[Exercise aim]: These entries are to be set down again exactly.

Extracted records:
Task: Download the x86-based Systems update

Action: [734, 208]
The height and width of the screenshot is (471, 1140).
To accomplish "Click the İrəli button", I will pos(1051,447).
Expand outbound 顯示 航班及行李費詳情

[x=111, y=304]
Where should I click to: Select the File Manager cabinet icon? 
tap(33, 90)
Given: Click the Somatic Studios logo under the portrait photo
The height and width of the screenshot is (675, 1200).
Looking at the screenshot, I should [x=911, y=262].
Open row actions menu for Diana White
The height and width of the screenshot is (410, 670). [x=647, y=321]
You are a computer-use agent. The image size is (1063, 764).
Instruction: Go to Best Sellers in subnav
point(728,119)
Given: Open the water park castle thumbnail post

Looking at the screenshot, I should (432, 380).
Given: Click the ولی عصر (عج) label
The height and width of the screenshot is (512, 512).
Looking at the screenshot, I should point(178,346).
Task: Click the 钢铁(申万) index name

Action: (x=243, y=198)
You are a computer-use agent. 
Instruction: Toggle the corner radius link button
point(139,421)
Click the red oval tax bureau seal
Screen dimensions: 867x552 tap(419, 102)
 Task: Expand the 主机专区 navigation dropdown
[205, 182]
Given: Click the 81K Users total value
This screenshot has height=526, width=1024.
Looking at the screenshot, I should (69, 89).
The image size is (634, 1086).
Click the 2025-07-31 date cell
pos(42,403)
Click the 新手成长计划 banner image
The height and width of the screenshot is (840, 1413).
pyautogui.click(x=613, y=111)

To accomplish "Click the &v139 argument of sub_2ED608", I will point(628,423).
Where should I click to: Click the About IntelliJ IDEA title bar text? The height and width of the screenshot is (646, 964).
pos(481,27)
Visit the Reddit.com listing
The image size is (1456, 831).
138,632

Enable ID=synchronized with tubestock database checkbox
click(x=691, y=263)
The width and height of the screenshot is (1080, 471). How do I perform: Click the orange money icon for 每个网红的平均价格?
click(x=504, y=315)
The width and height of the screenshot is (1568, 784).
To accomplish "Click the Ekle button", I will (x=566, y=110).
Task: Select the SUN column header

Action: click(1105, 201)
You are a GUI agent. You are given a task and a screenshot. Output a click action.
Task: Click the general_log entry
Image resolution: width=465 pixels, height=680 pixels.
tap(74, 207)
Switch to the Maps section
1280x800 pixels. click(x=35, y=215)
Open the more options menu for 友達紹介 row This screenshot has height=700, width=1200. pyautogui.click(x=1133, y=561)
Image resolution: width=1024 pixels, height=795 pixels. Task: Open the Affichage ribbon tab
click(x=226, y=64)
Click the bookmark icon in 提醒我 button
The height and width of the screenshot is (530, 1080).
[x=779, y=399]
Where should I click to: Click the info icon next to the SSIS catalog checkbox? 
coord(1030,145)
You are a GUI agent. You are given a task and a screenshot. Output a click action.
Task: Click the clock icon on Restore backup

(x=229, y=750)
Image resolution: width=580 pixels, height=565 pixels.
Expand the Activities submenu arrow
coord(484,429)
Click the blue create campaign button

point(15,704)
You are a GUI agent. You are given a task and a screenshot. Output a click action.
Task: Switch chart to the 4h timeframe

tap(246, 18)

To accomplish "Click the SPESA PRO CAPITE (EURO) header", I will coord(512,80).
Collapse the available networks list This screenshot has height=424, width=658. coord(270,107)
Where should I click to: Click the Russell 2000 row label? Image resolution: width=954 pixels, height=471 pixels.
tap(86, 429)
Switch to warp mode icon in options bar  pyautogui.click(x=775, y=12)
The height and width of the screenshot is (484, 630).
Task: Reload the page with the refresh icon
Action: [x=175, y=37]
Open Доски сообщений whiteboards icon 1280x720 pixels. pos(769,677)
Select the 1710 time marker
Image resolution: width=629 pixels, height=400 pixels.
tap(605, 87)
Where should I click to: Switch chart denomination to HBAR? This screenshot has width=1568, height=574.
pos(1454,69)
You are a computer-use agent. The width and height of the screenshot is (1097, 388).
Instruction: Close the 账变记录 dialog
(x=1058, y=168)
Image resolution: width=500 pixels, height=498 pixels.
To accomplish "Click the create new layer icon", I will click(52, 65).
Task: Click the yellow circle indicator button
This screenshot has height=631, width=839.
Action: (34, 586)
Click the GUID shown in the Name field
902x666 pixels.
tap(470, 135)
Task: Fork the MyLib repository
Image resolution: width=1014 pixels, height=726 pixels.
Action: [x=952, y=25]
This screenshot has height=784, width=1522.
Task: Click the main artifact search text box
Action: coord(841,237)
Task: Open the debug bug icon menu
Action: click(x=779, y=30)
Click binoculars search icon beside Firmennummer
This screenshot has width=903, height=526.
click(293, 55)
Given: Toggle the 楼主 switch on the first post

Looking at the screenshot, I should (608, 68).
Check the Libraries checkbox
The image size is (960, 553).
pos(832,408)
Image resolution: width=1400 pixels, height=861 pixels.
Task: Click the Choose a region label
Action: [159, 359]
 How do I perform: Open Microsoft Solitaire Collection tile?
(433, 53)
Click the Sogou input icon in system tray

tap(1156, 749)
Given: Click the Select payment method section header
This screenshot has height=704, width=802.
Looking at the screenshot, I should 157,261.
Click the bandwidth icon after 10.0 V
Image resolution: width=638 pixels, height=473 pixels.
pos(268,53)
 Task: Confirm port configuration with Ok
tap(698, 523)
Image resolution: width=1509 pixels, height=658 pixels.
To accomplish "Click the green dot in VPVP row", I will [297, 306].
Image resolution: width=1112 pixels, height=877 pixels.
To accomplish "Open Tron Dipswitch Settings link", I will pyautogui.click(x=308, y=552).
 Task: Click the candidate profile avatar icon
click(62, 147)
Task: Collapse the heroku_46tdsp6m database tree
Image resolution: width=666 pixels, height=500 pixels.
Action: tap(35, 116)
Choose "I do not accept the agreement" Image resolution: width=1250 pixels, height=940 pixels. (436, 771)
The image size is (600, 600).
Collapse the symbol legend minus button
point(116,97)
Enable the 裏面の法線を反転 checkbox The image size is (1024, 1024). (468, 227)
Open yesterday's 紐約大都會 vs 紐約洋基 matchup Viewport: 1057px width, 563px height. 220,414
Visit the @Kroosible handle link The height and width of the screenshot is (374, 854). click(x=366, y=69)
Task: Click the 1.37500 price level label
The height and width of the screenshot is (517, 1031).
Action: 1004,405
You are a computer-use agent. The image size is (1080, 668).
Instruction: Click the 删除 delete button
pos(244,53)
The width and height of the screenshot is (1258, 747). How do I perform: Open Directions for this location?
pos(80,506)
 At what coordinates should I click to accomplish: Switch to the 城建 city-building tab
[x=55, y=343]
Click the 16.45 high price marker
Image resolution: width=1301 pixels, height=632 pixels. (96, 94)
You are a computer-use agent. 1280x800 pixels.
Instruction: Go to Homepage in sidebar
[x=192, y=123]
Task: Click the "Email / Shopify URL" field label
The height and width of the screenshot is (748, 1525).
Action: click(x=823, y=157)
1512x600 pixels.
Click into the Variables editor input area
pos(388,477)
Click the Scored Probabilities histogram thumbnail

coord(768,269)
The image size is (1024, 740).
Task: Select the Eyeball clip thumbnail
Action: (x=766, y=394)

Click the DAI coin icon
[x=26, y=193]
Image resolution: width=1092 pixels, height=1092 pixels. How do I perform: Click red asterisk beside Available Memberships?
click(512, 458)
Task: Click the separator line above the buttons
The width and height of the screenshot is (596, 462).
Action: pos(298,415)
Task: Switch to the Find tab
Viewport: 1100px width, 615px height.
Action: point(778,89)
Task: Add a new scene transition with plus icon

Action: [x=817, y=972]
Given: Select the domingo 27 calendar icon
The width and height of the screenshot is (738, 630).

[Answer for this exercise]:
Task: Download the x86-based Systems update

Action: [734, 208]
The height and width of the screenshot is (471, 1140).
To accomplish "Click the İrəli button", I will pos(1051,447).
Expand outbound 顯示 航班及行李費詳情

[x=111, y=304]
Where should I click to: Select the File Manager cabinet icon? 
tap(33, 90)
Given: Click the Somatic Studios logo under the portrait photo
The height and width of the screenshot is (675, 1200).
Looking at the screenshot, I should [x=911, y=262].
Open row actions menu for Diana White
The height and width of the screenshot is (410, 670). [x=647, y=321]
You are a computer-use agent. The image size is (1063, 764).
Instruction: Go to Best Sellers in subnav
point(728,119)
Given: Open the water park castle thumbnail post

Looking at the screenshot, I should (432, 380).
Given: Click the ولی عصر (عج) label
The height and width of the screenshot is (512, 512).
Looking at the screenshot, I should point(178,346).
Task: Click the 钢铁(申万) index name

Action: (x=243, y=198)
You are a computer-use agent. 
Instruction: Toggle the corner radius link button
point(139,421)
Click the red oval tax bureau seal
Screen dimensions: 867x552 tap(419, 102)
 Task: Expand the 主机专区 navigation dropdown
[205, 182]
Given: Click the 81K Users total value
This screenshot has height=526, width=1024.
Looking at the screenshot, I should (69, 89).
The image size is (634, 1086).
Click the 2025-07-31 date cell
pos(42,403)
Click the 新手成长计划 banner image
The height and width of the screenshot is (840, 1413).
pyautogui.click(x=613, y=111)

To accomplish "Click the &v139 argument of sub_2ED608", I will point(628,423).
Where should I click to: Click the About IntelliJ IDEA title bar text? The height and width of the screenshot is (646, 964).
pos(481,27)
Visit the Reddit.com listing
The image size is (1456, 831).
138,632

Enable ID=synchronized with tubestock database checkbox
click(x=691, y=263)
The width and height of the screenshot is (1080, 471). How do I perform: Click the orange money icon for 每个网红的平均价格?
click(x=504, y=315)
The width and height of the screenshot is (1568, 784).
To accomplish "Click the Ekle button", I will (x=566, y=110).
Task: Select the SUN column header

Action: click(1105, 201)
You are a GUI agent. You are given a task and a screenshot. Output a click action.
Task: Click the general_log entry
Image resolution: width=465 pixels, height=680 pixels.
tap(74, 207)
Switch to the Maps section
1280x800 pixels. click(x=35, y=215)
Open the more options menu for 友達紹介 row This screenshot has height=700, width=1200. pyautogui.click(x=1133, y=561)
Image resolution: width=1024 pixels, height=795 pixels. Task: Open the Affichage ribbon tab
click(x=226, y=64)
Click the bookmark icon in 提醒我 button
The height and width of the screenshot is (530, 1080).
[x=779, y=399]
Where should I click to: Click the info icon next to the SSIS catalog checkbox? 
coord(1030,145)
You are a GUI agent. You are given a task and a screenshot. Output a click action.
Task: Click the clock icon on Restore backup

(x=229, y=750)
Image resolution: width=580 pixels, height=565 pixels.
Expand the Activities submenu arrow
coord(484,429)
Click the blue create campaign button

point(15,704)
You are a GUI agent. You are given a task and a screenshot. Output a click action.
Task: Switch chart to the 4h timeframe

tap(246, 18)

To accomplish "Click the SPESA PRO CAPITE (EURO) header", I will coord(512,80).
Collapse the available networks list This screenshot has height=424, width=658. coord(270,107)
Where should I click to: Click the Russell 2000 row label? Image resolution: width=954 pixels, height=471 pixels.
tap(86, 429)
Switch to warp mode icon in options bar  pyautogui.click(x=775, y=12)
The height and width of the screenshot is (484, 630).
Task: Reload the page with the refresh icon
Action: [x=175, y=37]
Open Доски сообщений whiteboards icon 1280x720 pixels. pos(769,677)
Select the 1710 time marker
Image resolution: width=629 pixels, height=400 pixels.
tap(605, 87)
Where should I click to: Switch chart denomination to HBAR? This screenshot has width=1568, height=574.
pos(1454,69)
You are a computer-use agent. The width and height of the screenshot is (1097, 388).
Instruction: Close the 账变记录 dialog
(x=1058, y=168)
Image resolution: width=500 pixels, height=498 pixels.
To accomplish "Click the create new layer icon", I will click(52, 65).
Task: Click the yellow circle indicator button
This screenshot has height=631, width=839.
Action: (34, 586)
Click the GUID shown in the Name field
902x666 pixels.
tap(470, 135)
Task: Fork the MyLib repository
Image resolution: width=1014 pixels, height=726 pixels.
Action: [x=952, y=25]
This screenshot has height=784, width=1522.
Task: Click the main artifact search text box
Action: coord(841,237)
Task: Open the debug bug icon menu
Action: click(x=779, y=30)
Click binoculars search icon beside Firmennummer
This screenshot has width=903, height=526.
click(293, 55)
Given: Toggle the 楼主 switch on the first post

Looking at the screenshot, I should (608, 68).
Check the Libraries checkbox
The image size is (960, 553).
pos(832,408)
Image resolution: width=1400 pixels, height=861 pixels.
Task: Click the Choose a region label
Action: [159, 359]
 How do I perform: Open Microsoft Solitaire Collection tile?
(433, 53)
Click the Sogou input icon in system tray

tap(1156, 749)
Given: Click the Select payment method section header
This screenshot has height=704, width=802.
Looking at the screenshot, I should 157,261.
Click the bandwidth icon after 10.0 V
Image resolution: width=638 pixels, height=473 pixels.
pos(268,53)
 Task: Confirm port configuration with Ok
tap(698, 523)
Image resolution: width=1509 pixels, height=658 pixels.
To accomplish "Click the green dot in VPVP row", I will [297, 306].
Image resolution: width=1112 pixels, height=877 pixels.
To accomplish "Open Tron Dipswitch Settings link", I will pyautogui.click(x=308, y=552).
 Task: Click the candidate profile avatar icon
click(62, 147)
Task: Collapse the heroku_46tdsp6m database tree
Image resolution: width=666 pixels, height=500 pixels.
Action: tap(35, 116)
Choose "I do not accept the agreement" Image resolution: width=1250 pixels, height=940 pixels. (436, 771)
The image size is (600, 600).
Collapse the symbol legend minus button
point(116,97)
Enable the 裏面の法線を反転 checkbox The image size is (1024, 1024). (468, 227)
Open yesterday's 紐約大都會 vs 紐約洋基 matchup Viewport: 1057px width, 563px height. 220,414
Visit the @Kroosible handle link The height and width of the screenshot is (374, 854). click(x=366, y=69)
Task: Click the 1.37500 price level label
The height and width of the screenshot is (517, 1031).
Action: 1004,405
You are a computer-use agent. The image size is (1080, 668).
Instruction: Click the 删除 delete button
pos(244,53)
The width and height of the screenshot is (1258, 747). How do I perform: Open Directions for this location?
pos(80,506)
 At what coordinates should I click to accomplish: Switch to the 城建 city-building tab
[x=55, y=343]
Click the 16.45 high price marker
Image resolution: width=1301 pixels, height=632 pixels. (96, 94)
You are a computer-use agent. 1280x800 pixels.
Instruction: Go to Homepage in sidebar
[x=192, y=123]
Task: Click the "Email / Shopify URL" field label
The height and width of the screenshot is (748, 1525).
Action: click(x=823, y=157)
1512x600 pixels.
Click into the Variables editor input area
pos(388,477)
Click the Scored Probabilities histogram thumbnail

coord(768,269)
The image size is (1024, 740).
Task: Select the Eyeball clip thumbnail
Action: (x=766, y=394)

Click the DAI coin icon
[x=26, y=193]
Image resolution: width=1092 pixels, height=1092 pixels. How do I perform: Click red asterisk beside Available Memberships?
click(512, 458)
Task: Click the separator line above the buttons
The width and height of the screenshot is (596, 462).
Action: pos(298,415)
Task: Switch to the Find tab
Viewport: 1100px width, 615px height.
Action: point(778,89)
Task: Add a new scene transition with plus icon

Action: [x=817, y=972]
Given: Select the domingo 27 calendar icon
The width and height of the screenshot is (738, 630).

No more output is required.